3. How do you go about meal prepping for the week? Any tips on how people can get the best bang for their buck?
I don't prep every single meal. I don't try to prep a week's worth of food anymore. I do it on a three-day basis and just prep my biggest meals or the ones that can be the most time-consuming. But I save one meal to cook each day because I like the idea of cooking one thing fresh for myself. It allows and compels me to go back to the grocery store during the week to get fresh ingredients and keep my diet fresh by switching things up. Also, prepping for two or three days at a time cuts down your overall cooking time and helps eliminate food waste.
The best way to get the biggest bang? Prep foods you actually want to eat. You should be eating foods you enjoy. Explore your palette and challenge yourself, but the best way to ensure you're not going to waste food is to prep foods you like. Often, we don't do that because we get too obsessed with switching it up. Be open to switching things up but be careful about switching it up too much or too fast.

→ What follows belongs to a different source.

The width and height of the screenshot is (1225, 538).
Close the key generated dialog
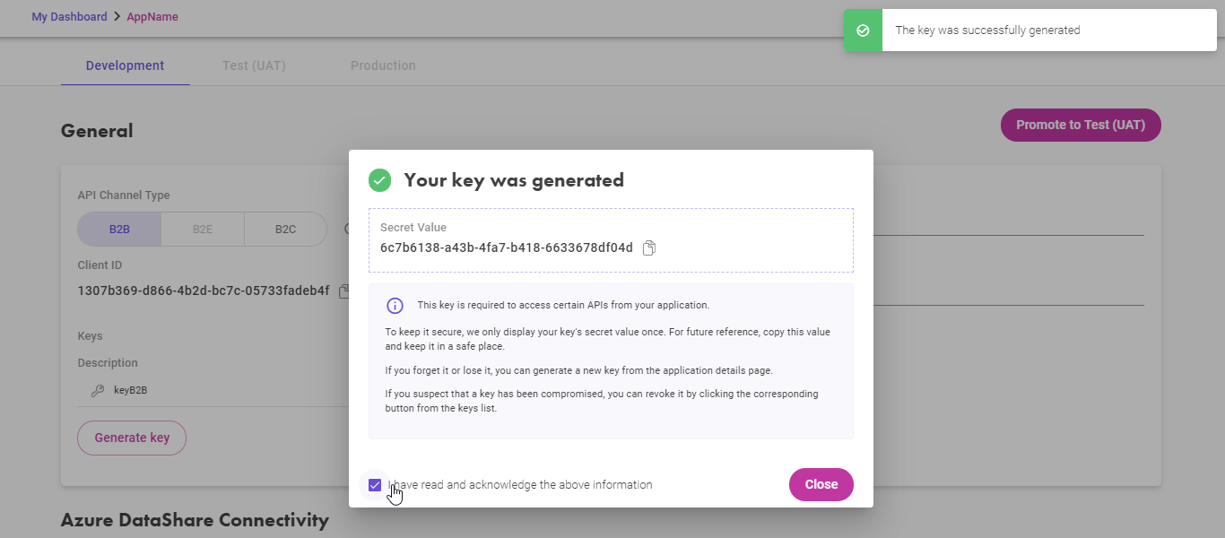[821, 484]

4. Are you noticing an upward trend with people making healthier food choices since the pandemic? If so, do you think it will last?
Yes and no. I've seen people push, but that's because the seasons are changing, and there's an expectation that travel will return. People are noticing that they've put on weight because it's harder to be active. People are now looking at food as a viable option to help them get back on track.
5. Overall, what was your writing process like for the book?
My process was looking over my previous journals and emails that followers sent me to come at the book from the most authentic way possible. It was the first time I really felt like I had something to share—it came from 6 years of experimenting with my body and diet and working with people before I could finally have a way to translate it all for people.
I had that initial user in mind, that 2009 or 2010 Kevin in mind when I wrote the book so that it could speak to more people. It wasn't a stretch to talk about where I am right now, so I think keeping that old me in mind was the heaviest lift.
As for people who related more to where I am right now, I wanted to make sure the book could remind them of the rudimentary things we take for granted when it comes to creating and maintaining a healthy balanced lifestyle.
6. What's the best advice you've ever received on happiness?
One thing is a quote from my pastor. He says to be careful of letting peoples' comments, criticisms, and opinions be a mirror for the way you see yourself. In this social media tech-crazed world, it's really easy to allow that to happen because everyone has an opinion.
Whether you have a large platform or a small platform, sometimes people's comments can penetrate and affect us more than we like. And that can affect our happiness. I don't have a hater problem because I don't hang around with people that are hating on me. When it comes to my own happiness, it's about protecting my space and realizing this: I like me, so I'm not going to be around people that don't like me. And I'm not going to create an environment where it's comfortable for me to have people around me who don't like me.